| Work instruction |
What is the number of lines in the data holding the word "Prescription"? Give that number by itself.

**** Provided entries

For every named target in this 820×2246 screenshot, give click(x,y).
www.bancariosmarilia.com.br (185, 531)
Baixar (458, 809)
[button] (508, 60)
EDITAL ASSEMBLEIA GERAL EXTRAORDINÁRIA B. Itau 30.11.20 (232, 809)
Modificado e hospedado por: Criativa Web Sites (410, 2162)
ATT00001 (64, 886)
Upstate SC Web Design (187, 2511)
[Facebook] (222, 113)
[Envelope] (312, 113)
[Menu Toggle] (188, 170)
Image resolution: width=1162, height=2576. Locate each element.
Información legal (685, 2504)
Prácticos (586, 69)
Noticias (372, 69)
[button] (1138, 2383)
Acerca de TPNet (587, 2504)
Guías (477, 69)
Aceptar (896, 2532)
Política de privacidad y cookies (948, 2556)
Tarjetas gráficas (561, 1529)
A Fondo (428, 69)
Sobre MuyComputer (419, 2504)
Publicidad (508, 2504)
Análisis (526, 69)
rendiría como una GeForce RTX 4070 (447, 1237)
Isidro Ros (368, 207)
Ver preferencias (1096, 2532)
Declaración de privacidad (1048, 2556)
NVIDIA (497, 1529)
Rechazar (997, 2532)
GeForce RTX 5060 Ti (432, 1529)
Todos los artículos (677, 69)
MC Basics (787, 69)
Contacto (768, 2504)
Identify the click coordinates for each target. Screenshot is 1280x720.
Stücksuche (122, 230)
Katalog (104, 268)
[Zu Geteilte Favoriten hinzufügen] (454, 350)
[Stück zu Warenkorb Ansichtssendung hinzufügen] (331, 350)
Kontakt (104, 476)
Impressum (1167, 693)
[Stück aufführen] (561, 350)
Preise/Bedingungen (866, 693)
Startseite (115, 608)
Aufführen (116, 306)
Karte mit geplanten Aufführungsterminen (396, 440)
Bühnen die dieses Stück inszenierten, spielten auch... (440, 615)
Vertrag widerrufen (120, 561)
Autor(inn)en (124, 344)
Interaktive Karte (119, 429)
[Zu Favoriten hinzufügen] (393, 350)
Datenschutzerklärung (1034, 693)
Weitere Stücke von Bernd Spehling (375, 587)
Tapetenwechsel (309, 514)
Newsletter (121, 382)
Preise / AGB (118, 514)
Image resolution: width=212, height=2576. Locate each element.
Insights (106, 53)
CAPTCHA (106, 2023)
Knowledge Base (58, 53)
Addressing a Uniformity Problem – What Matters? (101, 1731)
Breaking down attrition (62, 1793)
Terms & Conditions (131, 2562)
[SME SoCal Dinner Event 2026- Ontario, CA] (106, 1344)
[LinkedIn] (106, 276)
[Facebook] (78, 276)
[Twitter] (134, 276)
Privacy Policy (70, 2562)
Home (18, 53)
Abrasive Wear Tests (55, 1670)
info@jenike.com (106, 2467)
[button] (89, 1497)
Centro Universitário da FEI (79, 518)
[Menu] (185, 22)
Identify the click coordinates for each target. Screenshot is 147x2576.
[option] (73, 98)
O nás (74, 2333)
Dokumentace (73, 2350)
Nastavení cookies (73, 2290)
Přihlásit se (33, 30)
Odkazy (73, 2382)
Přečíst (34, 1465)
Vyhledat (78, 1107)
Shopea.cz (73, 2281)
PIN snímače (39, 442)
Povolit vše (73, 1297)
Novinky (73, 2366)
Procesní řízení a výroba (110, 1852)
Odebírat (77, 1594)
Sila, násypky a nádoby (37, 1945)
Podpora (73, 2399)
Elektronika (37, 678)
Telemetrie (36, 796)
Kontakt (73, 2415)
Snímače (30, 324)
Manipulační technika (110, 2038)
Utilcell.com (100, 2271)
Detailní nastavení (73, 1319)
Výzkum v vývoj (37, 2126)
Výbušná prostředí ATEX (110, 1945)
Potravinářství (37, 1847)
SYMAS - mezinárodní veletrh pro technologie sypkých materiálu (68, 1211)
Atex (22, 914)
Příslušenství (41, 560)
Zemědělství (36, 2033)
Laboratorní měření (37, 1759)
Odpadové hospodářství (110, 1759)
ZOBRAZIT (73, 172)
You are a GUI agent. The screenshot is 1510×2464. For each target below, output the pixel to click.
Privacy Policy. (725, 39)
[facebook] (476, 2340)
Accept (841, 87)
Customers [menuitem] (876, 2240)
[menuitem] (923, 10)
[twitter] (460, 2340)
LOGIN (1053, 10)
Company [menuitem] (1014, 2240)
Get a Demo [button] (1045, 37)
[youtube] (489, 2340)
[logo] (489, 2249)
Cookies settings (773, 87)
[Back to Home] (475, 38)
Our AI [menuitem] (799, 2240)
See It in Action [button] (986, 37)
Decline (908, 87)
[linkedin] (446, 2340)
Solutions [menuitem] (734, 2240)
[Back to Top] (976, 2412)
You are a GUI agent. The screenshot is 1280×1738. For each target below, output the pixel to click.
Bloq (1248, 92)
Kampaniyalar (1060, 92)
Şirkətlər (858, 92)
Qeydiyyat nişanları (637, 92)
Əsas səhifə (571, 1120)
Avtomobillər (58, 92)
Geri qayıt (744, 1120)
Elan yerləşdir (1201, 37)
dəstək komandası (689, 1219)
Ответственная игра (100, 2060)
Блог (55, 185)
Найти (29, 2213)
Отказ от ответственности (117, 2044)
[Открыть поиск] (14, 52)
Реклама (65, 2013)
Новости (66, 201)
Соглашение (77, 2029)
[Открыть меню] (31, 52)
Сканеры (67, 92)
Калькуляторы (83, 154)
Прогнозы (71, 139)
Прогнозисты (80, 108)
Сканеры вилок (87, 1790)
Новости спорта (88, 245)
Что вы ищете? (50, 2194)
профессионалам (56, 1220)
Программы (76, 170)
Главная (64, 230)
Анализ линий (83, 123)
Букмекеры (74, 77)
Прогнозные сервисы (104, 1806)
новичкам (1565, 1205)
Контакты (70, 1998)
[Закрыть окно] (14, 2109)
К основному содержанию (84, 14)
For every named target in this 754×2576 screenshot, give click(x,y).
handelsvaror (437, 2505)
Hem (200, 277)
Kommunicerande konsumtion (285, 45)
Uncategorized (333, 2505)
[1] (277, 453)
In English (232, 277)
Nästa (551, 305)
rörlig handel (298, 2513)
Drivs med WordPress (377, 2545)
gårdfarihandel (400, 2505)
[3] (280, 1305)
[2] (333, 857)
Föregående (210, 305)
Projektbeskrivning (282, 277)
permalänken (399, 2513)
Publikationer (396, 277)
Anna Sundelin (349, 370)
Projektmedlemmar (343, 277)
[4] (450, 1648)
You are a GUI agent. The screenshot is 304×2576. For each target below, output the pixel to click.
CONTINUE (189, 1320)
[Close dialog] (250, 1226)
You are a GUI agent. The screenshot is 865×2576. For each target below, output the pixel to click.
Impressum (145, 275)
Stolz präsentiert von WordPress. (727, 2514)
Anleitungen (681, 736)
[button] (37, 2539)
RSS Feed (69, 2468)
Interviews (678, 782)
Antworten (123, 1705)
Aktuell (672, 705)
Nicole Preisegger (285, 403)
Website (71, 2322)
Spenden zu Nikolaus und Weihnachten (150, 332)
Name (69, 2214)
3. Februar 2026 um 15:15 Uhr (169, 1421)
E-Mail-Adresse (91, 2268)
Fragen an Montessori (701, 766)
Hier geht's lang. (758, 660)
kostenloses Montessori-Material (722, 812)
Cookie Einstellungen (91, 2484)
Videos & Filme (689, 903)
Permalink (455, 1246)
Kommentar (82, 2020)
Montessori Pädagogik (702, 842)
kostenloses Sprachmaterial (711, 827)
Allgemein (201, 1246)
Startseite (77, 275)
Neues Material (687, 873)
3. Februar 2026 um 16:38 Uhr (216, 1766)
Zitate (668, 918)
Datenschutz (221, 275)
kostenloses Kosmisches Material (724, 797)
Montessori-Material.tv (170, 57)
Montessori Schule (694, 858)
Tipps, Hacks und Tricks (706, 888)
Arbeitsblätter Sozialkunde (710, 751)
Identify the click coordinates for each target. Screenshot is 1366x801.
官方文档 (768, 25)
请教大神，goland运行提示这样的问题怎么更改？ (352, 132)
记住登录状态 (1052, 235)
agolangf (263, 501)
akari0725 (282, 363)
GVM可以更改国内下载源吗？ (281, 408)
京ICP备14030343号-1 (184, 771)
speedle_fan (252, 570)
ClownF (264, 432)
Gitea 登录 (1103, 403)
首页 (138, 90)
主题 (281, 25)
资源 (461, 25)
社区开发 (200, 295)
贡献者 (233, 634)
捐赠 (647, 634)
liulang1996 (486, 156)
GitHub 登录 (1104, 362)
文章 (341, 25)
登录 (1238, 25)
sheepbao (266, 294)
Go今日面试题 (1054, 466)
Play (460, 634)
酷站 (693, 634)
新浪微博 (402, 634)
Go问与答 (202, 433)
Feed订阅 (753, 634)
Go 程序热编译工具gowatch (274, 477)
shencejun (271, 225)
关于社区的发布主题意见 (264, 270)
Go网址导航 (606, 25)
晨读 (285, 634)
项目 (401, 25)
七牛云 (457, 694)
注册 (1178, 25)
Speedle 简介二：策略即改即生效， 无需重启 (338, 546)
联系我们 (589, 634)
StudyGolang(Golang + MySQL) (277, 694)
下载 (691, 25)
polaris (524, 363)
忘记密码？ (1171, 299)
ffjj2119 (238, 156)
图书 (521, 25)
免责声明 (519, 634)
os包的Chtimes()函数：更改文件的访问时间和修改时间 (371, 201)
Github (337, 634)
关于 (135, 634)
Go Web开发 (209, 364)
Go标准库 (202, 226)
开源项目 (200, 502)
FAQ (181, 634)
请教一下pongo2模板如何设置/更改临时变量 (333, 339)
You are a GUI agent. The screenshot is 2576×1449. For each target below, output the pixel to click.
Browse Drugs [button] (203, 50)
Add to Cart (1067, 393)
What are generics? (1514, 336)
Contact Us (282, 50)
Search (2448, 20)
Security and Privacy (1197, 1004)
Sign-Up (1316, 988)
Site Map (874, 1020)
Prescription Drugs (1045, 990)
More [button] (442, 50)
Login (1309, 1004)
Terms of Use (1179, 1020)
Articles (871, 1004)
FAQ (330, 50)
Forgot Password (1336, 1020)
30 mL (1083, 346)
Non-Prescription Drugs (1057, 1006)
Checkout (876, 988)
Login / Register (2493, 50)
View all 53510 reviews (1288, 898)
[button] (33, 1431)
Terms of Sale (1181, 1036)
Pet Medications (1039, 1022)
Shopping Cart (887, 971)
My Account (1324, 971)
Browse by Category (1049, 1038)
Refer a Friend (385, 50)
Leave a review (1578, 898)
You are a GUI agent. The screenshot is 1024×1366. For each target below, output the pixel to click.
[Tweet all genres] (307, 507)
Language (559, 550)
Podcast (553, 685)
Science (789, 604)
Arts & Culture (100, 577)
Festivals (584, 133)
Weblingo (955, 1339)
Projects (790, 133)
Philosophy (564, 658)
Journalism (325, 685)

********

| Result |
2